Lab 6: Sampling distributions and the Central Limit Theorem


In this lab, you will explore the Central Limit Theorem, a result in probability theory that is that basis for most of the statistical inference techniques that we will study. The Central Limit Theorem states that if n is large and X1, X2, ..., Xn are independent and identically distributed (i.i.d.) random variables with expected value μ and standard deviation σ, then the distribution of the mean of these random variables has approximately a normal distribution, with mean μ and standard deviation σ/n1/2. You will observe the Central Limit Theorem both by simulating random variables and by taking a sample from a real population.

You should also gain experience in this lab in understanding when you should expect distributions to be normal. We have seen that individual observations could have many different distributions (such as binomial, geometric, Poisson, exponential, uniform, or normal). Only averages (and therefore sums) of large numbers of observations are guaranteed to be approximately normal because of the Central Limit Theorem.

Begin this lab by opening up a blank MINITAB worksheet. You will not look at data until a bit later on.

Normal Probability Plots

Normal probability plots are useful for determining whether a distribution is approximately normal. To see how they work, first take a sample of size 100 from a normal distribution by going to Calc --> Random Data --> Normal. Generate 100 rows of data and store the results in, say, C1. Make a histogram, and you should see approximately a bell-shaped curve, although it will not be perfectly bell-shaped because it is a relatively small sample. If you wish, you can get a normal curve superimposed on your histogram by drawing a histogram "With Fit" rather than a "Simple" histogram.

Now make a normal probability plot. Go to Graph --> Probability Plot , then click "OK" and select the appropriate variable to graph. There will be a point on the graph for each of the 100 simulated values. The x-coordinate of the point is the value itself. The y-coordinate is the percentile (which will be, say, 30 if 30 percent of the 100 numbers are below the number in question), but plotted on a scale so that the graph should look like a straight line if the data come from a normal distribution. Next try simulating 100 values from the exponential distribution by going Calc --> Random Data --> Exponential. Again make a histogram and a normal probability plot. This time the histogram should not look bell-shaped, and the normal probability plot should not look straight. Try the same think for a uniform distribution, from which you can simulate using Calc --> Random Data --> Uniform. Finally, to see how things look when the data are closer to normal but not quite normal, simulate 500 values from the gamma distribution (don't worry that you don't know exactly what this is) by going to Calc --> Random Data --> Gamma. Enter 7 for the shape parameter and 1 for the scale parameter. Then plot a histogram (you should see a little skewness) and a normal probability plot. The curvature in the normal probability plot will likely be rather apparent, perhaps easier to see than the skewness in the histogram.

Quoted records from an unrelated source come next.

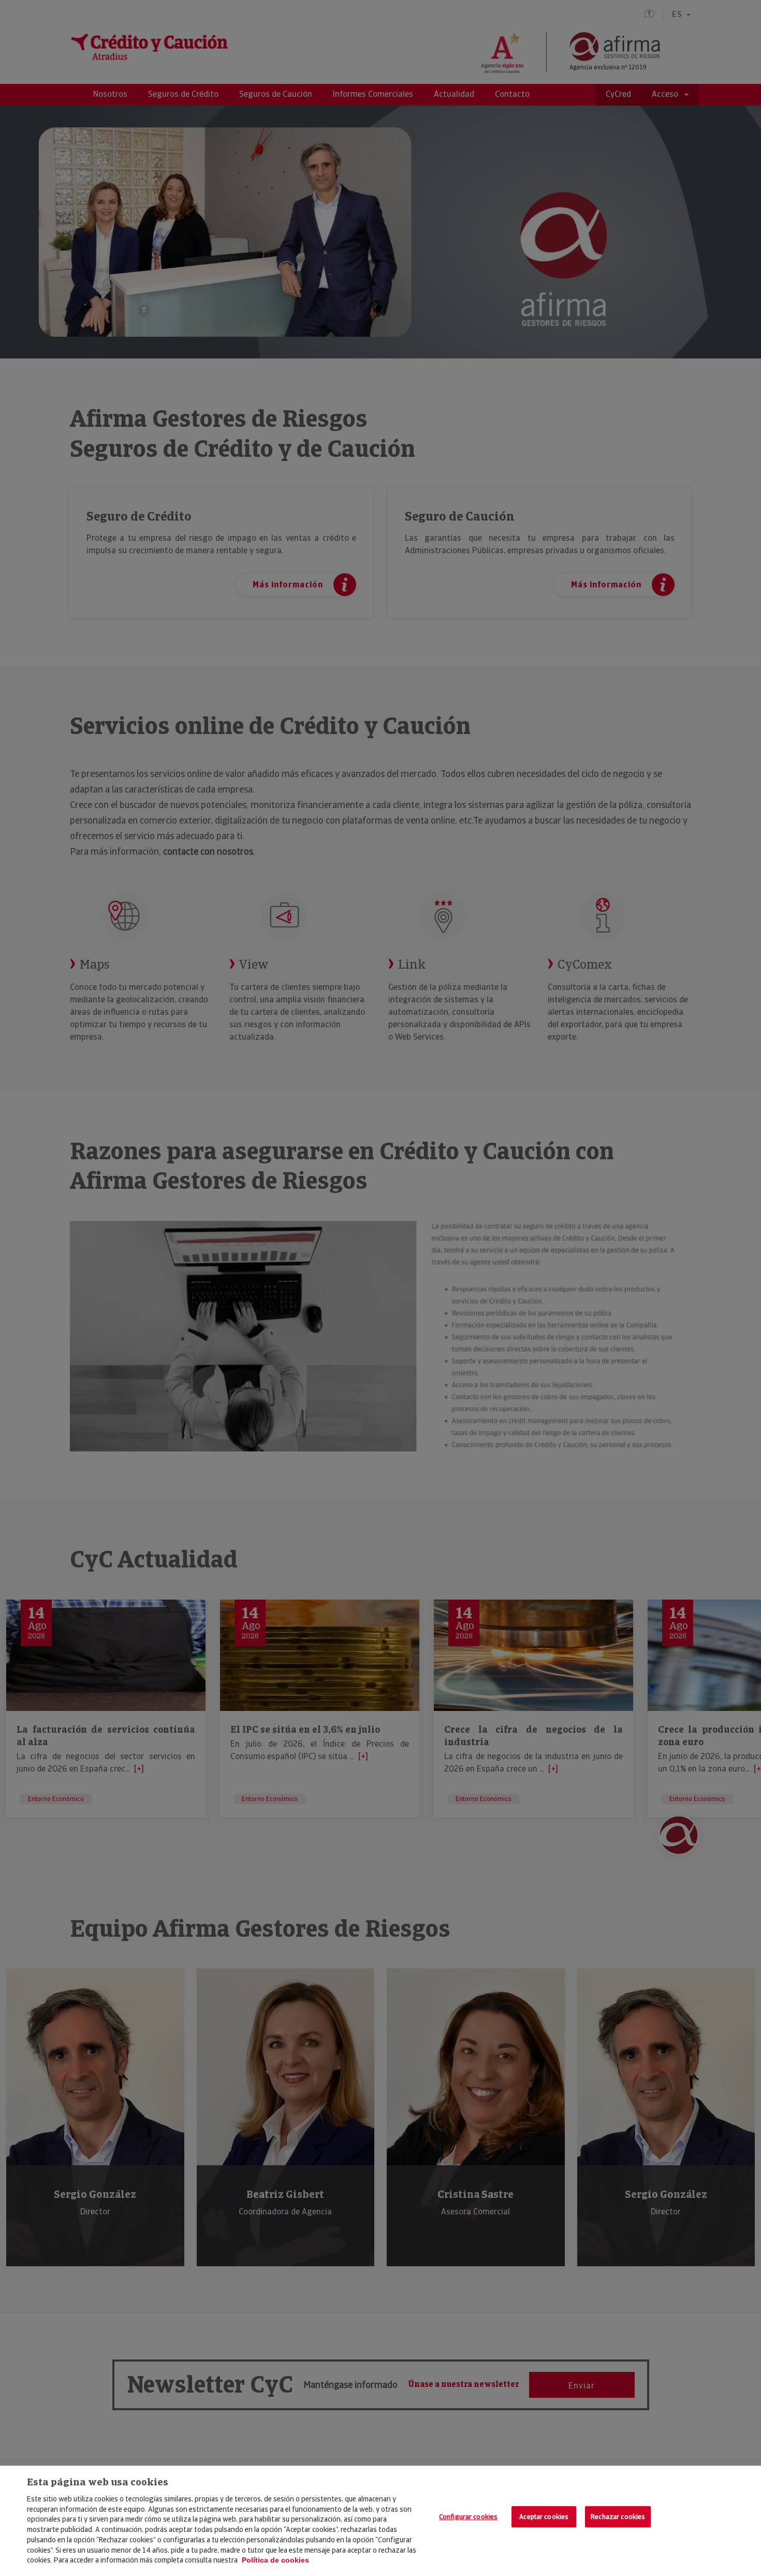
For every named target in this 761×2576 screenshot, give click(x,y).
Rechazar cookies (618, 2516)
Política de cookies (275, 2560)
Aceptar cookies (543, 2516)
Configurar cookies (468, 2516)
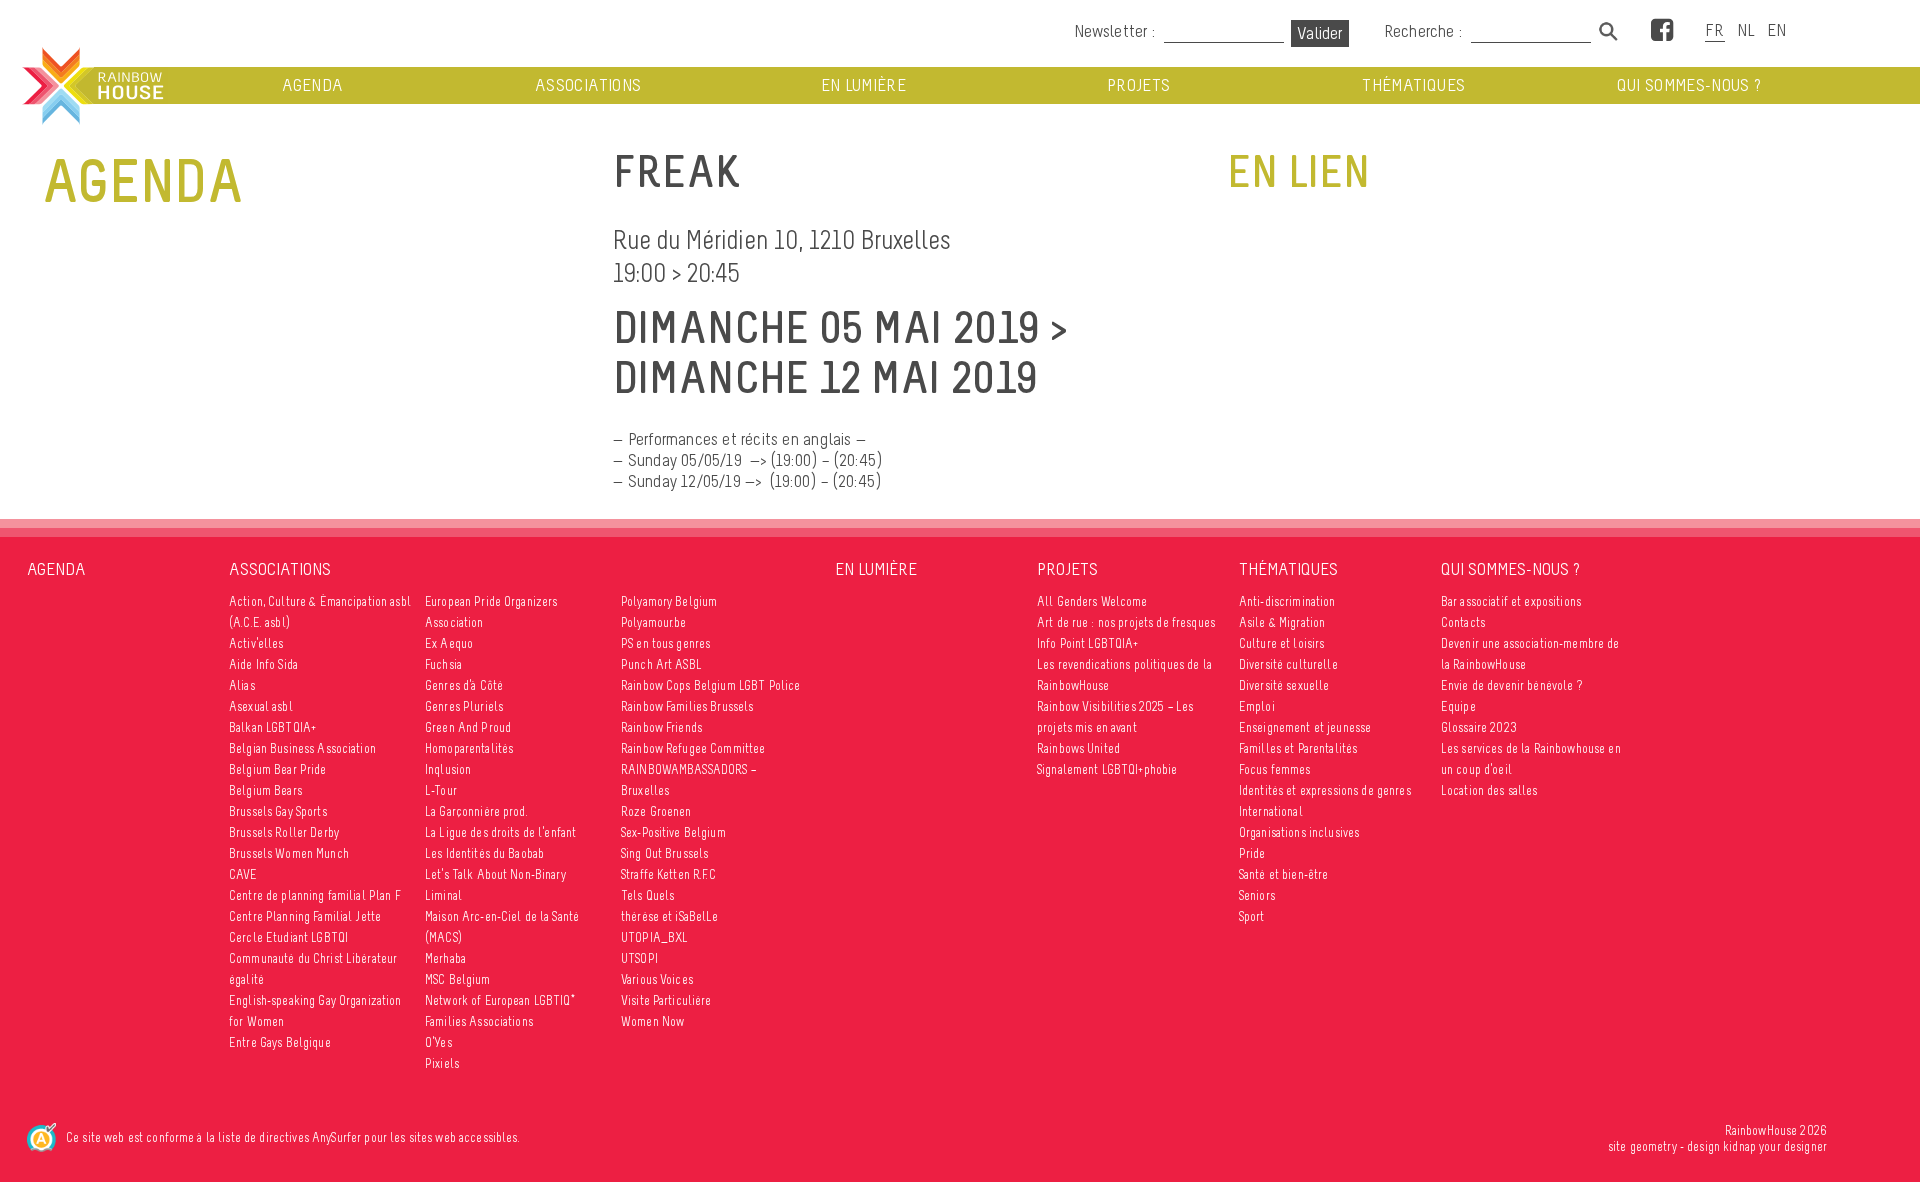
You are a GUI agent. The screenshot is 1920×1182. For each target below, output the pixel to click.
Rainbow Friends (661, 727)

The normal probability plot is very helpful for deciding whether data come from a distribution that is approximately normal. A good way to check for normality is to see whether the normal probability plot looks straight. If it does not, then it is typically easiest to look at a histogram to determine in what way the data differ from normality.

You do not need to submit any of the graphs that you made in this section, but you will need to understand how to interpret normal probability plots to do the rest of the lab.

Observing the Central Limit Theorem by simulation

You have already taken a sample of 100 values from the exponential distribution and examined a histogram. Of course, it did not look like a normal distribution, which should not have been a surprise because the numbers came from an exponential distribution, not a normal distribution. However, the Central Limit Theorem tells us that averages of large numbers of random variables from any distribution should be approximately normally distributed. Here you will investigate this by simulating averages of exponentially distributed random variables.

First take 100 samples of size 2 from the exponential distribution. To do this, go to Calc --> Random Data --> Exponential as before, but generate only 2 rows of data. Also, give a range of 100 columns in which to store the data by typing C1-C100. To find the means of your 100 samples, go to Stat --> Basic Statistics --> Store Descriptive Statistics, type C1-C100 in the "Variables" box (if those were the columns you used), then click on the "Statistics" box and make sure only the "Mean" box is checked, then click "OK" twice. MINITAB will store the sample means in different columns, probably C101-C200. To put them in one column, go to Data --> Transpose Columns, type in the column numbers of the columns in which the means are stored, and then click on the bubble "after last column in use". Now your 100 sample means are in a column (probably C202) and can be treated as a variable.
  1. Provide a histogram and a normal probability plot of the 100 sample means. Is the distribution of the sample mean approximately normal? Is it closer to being bell-shaped than the exponential distribution itself?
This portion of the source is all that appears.